Trecho selecionado.
• • •

Projeto Alta Cria transforma a pecuária leiteira no Brasil, reduzindo a mortalidade de bezerras de 10% para menos de 3% com técnicas de manejo eficientes.

Um dos maiores desafios enfrentados pelas fazendas de leite no Brasil tem sido a alta taxa de mortalidade entre as bezerras recém-nascidas. Historicamente, esse índice girava em torno de 10%, representando um prejuízo significativo para os produtores. No entanto, uma iniciativa inovadora tem mudado esse cenário, provando que é possível reverter essa estatística com investimentos estratégicos em estrutura e atenção ao manejo básico.

O programa Alta Cria, iniciado em 2017, tem monitorado os dados de mais de 200 fazendas em dez estados brasileiros, com forte atuação em Minas Gerais. A proposta central é traduzir o conhecimento técnico especializado em soluções práticas e aplicáveis diretamente no dia a dia do produtor rural, visando a sustentabilidade e a rentabilidade da atividade leiteira.

“O ideal é não passar de 3% de mortalidade. Já temos produtores que saíram da média de 10% e hoje trabalham com 2% ou até 1%”, afirma o zootecnista Rafael Azevedo, coordenador do projeto. Essa redução expressiva demonstra o potencial das novas abordagens, focadas em garantir a saúde e o bem-estar dos animais desde os primeiros momentos de vida, conforme divulgado pelo projeto Alta Cria.

Investimento em estrutura e manejo básico para reduzir perdas

Em Coromandel, Minas Gerais, os irmãos Fernando e Henrique Silva, que assumiram a fazenda da família, enfrentavam a alta mortalidade de bezerras. Apesar de investimentos em genética e conforto animal que aumentaram a produtividade de leite, o problema persistia. Eles relatam que “morria quase tudo, vamos dizer assim”.

Especialistas apontam diversas causas para essa mortalidade, incluindo doenças no umbigo, diarreia nos primeiros dias, problemas respiratórios até os 90 dias de vida e a tristeza parasitária. Para combater esses fatores, os irmãos investiram R$ 550 mil em um novo sistema de criação, substituindo o antigo sombreamento a campo por 96 casinhas individuais. Essas novas instalações oferecem maior proteção contra as intempéries e a umidade.

• • •

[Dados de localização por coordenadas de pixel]
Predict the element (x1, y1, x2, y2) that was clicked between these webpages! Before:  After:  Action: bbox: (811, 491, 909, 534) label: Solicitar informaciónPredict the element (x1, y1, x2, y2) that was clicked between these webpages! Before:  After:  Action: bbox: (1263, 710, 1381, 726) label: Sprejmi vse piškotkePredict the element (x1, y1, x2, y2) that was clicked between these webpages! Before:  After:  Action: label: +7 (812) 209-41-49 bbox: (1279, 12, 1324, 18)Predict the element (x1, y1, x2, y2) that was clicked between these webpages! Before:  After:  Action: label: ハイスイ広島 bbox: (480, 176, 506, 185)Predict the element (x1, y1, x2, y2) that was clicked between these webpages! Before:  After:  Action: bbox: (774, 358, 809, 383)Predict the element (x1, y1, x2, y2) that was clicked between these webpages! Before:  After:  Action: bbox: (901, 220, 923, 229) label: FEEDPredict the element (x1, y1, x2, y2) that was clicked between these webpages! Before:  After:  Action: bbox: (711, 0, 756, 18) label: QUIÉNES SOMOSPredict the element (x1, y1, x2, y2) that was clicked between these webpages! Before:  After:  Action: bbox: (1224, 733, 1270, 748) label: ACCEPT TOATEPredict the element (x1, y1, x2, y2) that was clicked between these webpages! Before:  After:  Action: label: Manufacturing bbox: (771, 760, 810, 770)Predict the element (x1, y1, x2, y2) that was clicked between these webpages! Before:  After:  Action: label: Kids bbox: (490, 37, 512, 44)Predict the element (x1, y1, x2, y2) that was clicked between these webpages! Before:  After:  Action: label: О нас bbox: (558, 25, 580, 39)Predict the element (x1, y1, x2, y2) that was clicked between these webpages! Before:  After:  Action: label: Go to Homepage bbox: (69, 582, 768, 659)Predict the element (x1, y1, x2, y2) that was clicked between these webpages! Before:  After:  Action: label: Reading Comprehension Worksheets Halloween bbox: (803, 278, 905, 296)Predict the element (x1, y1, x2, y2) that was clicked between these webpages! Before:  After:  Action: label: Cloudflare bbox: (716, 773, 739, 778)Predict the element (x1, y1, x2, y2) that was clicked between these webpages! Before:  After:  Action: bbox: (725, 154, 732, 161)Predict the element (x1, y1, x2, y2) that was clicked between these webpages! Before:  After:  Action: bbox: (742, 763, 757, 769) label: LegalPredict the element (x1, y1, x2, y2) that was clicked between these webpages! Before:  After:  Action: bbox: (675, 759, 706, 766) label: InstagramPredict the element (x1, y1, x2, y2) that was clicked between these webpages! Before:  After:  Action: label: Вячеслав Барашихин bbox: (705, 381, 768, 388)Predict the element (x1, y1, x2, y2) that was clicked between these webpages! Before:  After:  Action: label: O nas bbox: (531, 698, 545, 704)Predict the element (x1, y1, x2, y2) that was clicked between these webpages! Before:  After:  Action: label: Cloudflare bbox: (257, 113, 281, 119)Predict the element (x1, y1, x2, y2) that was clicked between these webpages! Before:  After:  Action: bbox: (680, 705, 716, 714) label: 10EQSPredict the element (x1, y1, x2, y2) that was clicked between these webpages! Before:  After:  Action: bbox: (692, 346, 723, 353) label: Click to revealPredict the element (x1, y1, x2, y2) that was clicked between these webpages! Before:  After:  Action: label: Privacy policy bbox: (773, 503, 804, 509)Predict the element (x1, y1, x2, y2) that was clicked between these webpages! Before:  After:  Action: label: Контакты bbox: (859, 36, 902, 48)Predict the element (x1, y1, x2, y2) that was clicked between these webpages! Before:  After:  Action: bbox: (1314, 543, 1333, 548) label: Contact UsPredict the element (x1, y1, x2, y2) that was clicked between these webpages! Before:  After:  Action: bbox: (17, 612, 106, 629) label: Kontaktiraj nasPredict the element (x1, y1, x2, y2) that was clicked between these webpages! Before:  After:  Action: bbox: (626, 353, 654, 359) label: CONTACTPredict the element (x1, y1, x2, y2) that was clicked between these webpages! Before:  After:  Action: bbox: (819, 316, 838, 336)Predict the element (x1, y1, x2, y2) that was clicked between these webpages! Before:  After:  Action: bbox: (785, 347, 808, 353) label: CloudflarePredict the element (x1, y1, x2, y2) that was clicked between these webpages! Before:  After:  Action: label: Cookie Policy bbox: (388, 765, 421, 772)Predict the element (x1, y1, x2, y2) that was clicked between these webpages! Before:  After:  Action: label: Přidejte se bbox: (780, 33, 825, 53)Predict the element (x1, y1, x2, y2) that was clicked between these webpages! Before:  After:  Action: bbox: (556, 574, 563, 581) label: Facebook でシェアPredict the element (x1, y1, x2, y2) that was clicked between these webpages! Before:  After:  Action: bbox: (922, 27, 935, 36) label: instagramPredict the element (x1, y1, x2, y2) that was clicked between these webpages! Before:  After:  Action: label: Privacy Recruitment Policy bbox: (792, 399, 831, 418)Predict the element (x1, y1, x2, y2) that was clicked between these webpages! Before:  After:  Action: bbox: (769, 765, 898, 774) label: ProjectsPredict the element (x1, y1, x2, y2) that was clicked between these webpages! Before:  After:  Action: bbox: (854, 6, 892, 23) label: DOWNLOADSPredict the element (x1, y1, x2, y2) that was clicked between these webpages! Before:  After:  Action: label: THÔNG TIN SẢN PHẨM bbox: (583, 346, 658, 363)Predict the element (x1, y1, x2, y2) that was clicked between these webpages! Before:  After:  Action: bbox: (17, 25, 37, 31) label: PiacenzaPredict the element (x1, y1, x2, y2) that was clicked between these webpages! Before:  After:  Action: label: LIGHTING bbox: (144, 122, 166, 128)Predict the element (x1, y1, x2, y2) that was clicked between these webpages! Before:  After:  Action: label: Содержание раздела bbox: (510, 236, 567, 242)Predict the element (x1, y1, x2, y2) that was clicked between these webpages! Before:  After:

• • •

Perguntas.
A. Responda com base no texto sobre o projeto Alta Cria:
(i) Em que ano o programa foi iniciado?
(ii) Em que município fica a fazenda dos irmãos Fernando e Henrique Silva?
(iii) Quantas casinhas individuais substituíram o antigo sombreamento a campo?
B. Prossiga o texto sobre o projeto Alta Cria a partir do ponto em que ele termina.
Este material vem de outra fonte.

Respostas dos exercícios.
A.
(i) Em 2017.
(ii) Em Coromandel, Minas Gerais.
(iii) 96 casinhas individuais.

B.
O manejo também foi aprimorado com a inclusão de um protocolo rigoroso. Isso inclui a cura do umbigo com iodo, pesagem regular e, crucialmente, o fornecimento de colostro nas primeiras duas horas após o nascimento. O colostro é vital para a transferência de imunidade e a garantia da saúde das bezerras, um dos pilares do sucesso do programa Alta Cria.

Conforto das vacas gestantes: chave para bezerras mais saudáveis

Em Carmo do Paranaíba, Minas Gerais, o produtor Eldes Braga obteve resultados ainda mais impressionantes, com uma taxa de mortalidade de apenas 1,7% em seu rebanho. Sua estratégia foi inovar ao focar nos cuidados com as vacas ainda durante a gestação, entendendo que a saúde da mãe impacta diretamente a cria.

Braga investiu em um galpão exclusivo para vacas prenhes, equipado com sistema de resfriamento por água e ventilação. O objetivo é minimizar o estresse térmico, que pode comprometer o desenvolvimento fetal. Ele ressalta que “a vida desse animal depende dos cuidados que a gente dá para a mãe”.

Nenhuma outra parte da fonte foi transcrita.